New Mexico prosecutors on Thursday dropped the charges against Alec Baldwin in connection to the 2021 fatal "Rust" movie set shooting, marking an anticlimactic conclusion to the district attorney's high-profile criminal investigation into the Hollywood actor.
"I've never seen a prosecutor have to retreat with her tail between her legs in my more than 20 years of doing this like I have with the Santa Fe DA," Neama Rahmani, president of West Coast Trial Lawyers and a former federal prosecutor not connected with Baldwin's case, told Insider. "But it's expected because it was a terrible case that's been botched at every stage of the investigation and the prosecution."
Baldwin, who had pleaded not guilty to the charges against him, was facing two counts of involuntary manslaughter in the shooting death of cinematographer Halyna Hutchins. The accident happened as Baldwin was practicing a cross-draw technique that required him to point a Colt .45 revolver at a camera, according to affidavits previously released by the Santa Fe County Sheriff's Office.
The First Judicial District Attorney's Office confirmed Thursday evening that it would not move forward with charges against Baldwin after a 15-month investigation into the shooting, citing "new evidence that came to light," as well as time constraints. The decision comes just weeks ahead of a scheduled preliminary hearing in the case.

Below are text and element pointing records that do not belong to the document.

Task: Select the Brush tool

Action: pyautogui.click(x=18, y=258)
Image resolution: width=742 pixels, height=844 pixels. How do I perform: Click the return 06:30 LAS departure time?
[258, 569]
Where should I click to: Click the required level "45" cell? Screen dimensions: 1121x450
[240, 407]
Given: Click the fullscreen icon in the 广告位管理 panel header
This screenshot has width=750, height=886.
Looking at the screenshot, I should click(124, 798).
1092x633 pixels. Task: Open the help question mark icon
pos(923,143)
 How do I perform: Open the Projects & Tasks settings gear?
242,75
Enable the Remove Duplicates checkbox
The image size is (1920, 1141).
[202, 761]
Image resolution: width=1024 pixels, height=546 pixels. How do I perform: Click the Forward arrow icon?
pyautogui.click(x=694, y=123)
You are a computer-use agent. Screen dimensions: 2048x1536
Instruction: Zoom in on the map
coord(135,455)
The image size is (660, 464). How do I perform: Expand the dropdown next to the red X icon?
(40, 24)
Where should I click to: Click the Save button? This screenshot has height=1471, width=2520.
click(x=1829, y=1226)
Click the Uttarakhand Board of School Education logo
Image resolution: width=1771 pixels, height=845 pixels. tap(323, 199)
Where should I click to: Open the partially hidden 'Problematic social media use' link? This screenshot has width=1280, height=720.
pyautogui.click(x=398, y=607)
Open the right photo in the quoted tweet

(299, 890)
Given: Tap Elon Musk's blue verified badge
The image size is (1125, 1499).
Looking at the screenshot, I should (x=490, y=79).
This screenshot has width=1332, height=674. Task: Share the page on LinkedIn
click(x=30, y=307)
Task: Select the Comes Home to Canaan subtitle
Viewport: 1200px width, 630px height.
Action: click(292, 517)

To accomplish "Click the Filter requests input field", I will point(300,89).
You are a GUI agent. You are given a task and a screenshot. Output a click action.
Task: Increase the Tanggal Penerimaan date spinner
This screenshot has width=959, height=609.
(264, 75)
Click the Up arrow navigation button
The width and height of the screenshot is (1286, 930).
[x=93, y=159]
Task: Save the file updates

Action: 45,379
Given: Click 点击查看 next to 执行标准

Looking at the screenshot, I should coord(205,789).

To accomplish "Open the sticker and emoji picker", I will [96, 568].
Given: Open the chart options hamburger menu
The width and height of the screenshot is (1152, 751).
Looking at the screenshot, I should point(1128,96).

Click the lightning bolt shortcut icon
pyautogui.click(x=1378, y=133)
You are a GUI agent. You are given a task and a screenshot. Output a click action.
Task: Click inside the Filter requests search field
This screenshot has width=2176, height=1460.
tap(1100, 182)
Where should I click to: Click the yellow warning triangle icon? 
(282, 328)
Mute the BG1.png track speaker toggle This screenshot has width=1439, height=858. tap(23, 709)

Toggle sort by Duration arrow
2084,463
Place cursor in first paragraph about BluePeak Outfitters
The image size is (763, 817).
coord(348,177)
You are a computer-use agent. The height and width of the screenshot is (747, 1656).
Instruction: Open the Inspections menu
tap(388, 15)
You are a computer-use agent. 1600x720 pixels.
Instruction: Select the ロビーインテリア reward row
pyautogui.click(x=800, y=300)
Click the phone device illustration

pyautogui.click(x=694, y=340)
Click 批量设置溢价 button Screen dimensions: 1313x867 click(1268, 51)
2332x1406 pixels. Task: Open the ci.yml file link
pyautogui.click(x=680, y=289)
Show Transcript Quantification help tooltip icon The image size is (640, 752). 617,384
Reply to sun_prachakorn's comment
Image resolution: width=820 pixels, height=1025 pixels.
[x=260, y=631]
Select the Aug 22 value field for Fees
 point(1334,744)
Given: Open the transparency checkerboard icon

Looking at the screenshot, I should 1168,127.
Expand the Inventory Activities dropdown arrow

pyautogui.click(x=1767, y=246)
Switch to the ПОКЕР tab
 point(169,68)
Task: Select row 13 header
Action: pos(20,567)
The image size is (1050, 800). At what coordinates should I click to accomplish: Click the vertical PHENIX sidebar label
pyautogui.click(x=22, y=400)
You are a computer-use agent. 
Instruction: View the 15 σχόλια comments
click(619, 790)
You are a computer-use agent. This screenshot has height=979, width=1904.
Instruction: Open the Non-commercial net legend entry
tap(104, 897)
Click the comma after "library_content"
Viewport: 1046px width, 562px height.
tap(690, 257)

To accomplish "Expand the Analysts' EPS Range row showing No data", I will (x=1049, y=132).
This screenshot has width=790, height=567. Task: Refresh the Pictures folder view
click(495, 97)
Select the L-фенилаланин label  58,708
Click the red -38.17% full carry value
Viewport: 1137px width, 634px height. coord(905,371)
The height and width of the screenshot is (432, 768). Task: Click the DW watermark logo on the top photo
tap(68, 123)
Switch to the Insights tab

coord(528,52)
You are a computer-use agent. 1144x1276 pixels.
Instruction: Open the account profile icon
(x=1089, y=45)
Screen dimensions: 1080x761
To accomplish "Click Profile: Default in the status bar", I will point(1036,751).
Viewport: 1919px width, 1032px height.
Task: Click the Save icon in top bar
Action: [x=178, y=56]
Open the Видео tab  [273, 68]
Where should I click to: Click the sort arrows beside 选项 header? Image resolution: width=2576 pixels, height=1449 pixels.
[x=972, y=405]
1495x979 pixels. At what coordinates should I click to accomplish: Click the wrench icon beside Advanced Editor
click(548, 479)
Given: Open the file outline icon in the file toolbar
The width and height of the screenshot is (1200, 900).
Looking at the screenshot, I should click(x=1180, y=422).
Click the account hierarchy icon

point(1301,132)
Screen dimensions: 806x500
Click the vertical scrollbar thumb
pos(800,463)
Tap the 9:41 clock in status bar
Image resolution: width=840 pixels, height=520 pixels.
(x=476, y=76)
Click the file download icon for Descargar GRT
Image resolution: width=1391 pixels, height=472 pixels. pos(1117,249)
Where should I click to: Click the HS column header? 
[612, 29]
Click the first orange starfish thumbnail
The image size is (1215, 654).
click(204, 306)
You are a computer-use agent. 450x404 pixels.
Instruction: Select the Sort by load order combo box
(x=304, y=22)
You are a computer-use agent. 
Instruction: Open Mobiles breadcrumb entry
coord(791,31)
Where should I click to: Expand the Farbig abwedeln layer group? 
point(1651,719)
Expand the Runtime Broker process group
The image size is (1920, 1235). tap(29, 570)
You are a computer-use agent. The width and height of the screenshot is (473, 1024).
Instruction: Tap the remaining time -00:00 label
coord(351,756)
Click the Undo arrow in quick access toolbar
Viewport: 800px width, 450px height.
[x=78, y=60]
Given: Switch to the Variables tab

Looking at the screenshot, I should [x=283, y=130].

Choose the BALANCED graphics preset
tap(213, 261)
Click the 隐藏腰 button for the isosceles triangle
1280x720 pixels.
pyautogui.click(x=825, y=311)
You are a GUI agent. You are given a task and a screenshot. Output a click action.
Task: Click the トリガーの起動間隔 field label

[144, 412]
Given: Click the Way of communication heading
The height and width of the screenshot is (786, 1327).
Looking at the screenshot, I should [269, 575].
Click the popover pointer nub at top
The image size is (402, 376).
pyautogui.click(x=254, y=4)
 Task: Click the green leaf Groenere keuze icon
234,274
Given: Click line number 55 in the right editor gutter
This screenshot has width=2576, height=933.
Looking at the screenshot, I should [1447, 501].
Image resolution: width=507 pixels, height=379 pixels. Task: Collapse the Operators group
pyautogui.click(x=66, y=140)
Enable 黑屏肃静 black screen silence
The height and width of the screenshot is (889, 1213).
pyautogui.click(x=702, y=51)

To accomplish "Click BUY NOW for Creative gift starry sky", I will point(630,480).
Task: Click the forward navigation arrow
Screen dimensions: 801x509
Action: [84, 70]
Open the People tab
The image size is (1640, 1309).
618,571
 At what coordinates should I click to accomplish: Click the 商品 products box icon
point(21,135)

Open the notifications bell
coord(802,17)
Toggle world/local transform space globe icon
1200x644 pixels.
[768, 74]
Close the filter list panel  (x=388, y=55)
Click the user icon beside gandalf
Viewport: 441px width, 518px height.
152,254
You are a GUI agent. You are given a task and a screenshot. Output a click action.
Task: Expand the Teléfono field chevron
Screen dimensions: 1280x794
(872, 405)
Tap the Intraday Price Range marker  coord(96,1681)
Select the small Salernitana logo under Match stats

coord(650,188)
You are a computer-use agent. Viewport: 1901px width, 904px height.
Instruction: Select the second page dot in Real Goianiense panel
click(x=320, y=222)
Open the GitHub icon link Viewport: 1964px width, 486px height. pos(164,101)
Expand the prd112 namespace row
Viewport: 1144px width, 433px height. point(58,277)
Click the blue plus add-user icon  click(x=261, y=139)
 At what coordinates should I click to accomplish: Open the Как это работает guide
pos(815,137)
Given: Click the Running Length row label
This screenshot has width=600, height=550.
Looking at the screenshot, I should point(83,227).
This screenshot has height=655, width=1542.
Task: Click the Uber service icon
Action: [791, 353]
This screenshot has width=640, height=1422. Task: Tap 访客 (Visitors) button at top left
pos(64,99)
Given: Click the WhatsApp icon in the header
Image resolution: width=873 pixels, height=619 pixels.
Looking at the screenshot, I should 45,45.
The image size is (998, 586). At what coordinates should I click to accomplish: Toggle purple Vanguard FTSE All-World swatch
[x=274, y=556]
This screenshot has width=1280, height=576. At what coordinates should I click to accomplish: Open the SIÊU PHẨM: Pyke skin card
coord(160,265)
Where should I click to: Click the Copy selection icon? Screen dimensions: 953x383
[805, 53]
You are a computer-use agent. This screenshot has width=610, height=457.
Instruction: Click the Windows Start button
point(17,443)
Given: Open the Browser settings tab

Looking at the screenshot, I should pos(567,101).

The armorer on the set of "Rust," Hannah Gutierrez-Reed was also charged with involuntary manslaughter in the case. Prosecutors said Thursday that they were not dropping the counts against her.
New Mexico special prosecutors did not respond to Insider's requests for comment.
Weak from the start
"It's a complete and total disaster," Ambrosio Rodriguez, a former prosecutor, said of the nixed charges. "It just shows a lack of competence that is a bit overwhelming."
Despite an aggressive and media-forward legal approach by prosecutors in the 18 months since the shooting took place, multiple legal experts told Insider this week that the case against Baldwin was weak from the start.
Baldwin scored a major legal win in February when prosecutors dropped a gun enhancement charge against him after his lawyers argued that prosecutors had made an "unconstitutional and elementary legal" error because the statute did not exist at the time of the shooting.
Then in March, Andrea Reeb, a former district attorney and Republican lawmaker, resigned from the case after Baldwin's lawyers complained that her appointment as a special prosecutor was unconstitutional.
Emails released in March showed Reeb telling the Santa Fe District Attorney that the DA propping up her work in the Baldwin case could ultimately boost her own reelection campaign, according to The New York Times.
They likely would have lost
Legal experts said prosecutors would have struggled to prove Baldwin committed involuntary manslaughter, which requires proof that a perpetrator acted with criminal negligence, during a trial; several said they expected the actor to win before a jury.
But the case never made it that far.
"For this case to fall apart, if that's what's happened, before it's even been set for trial, it makes you wonder what exactly changed," said Joshua Ritter, a partner with El Dabe Ritter Trial Lawyers and a former Los Angeles County prosecutor.
In a Tuesday statement, special prosecutors Kari T. Morrissey and Jason J. Lewis said the office's decision does not absolve Baldwin of criminal culpability and suggested that charges could be refiled.
But Rahmani said that would be unlikely.
"Practically speaking and politically speaking, there's so much egg on their face. They have to be so embarrassed to dismiss and refile," he told Insider. "This is how district attorneys lose reelection. They just need to walk away."
A famous face
The seemingly abrupt decision has legal experts wondering whether charges ever would have been filed in the case if Baldwin weren't a famous actor.
"It seemed as though they took particular umbrage with the fact that he's a big Hollywood star and that someone ended up dead in their jurisdiction, and that they were making a point of saying, 'No one's above the law in this county,'" Ritter said. "That's all fine and good, but you better make sure that you're not just bringing the prosecution because he happens to be a big Hollywood star, and that you actually have the evidence to back all that up."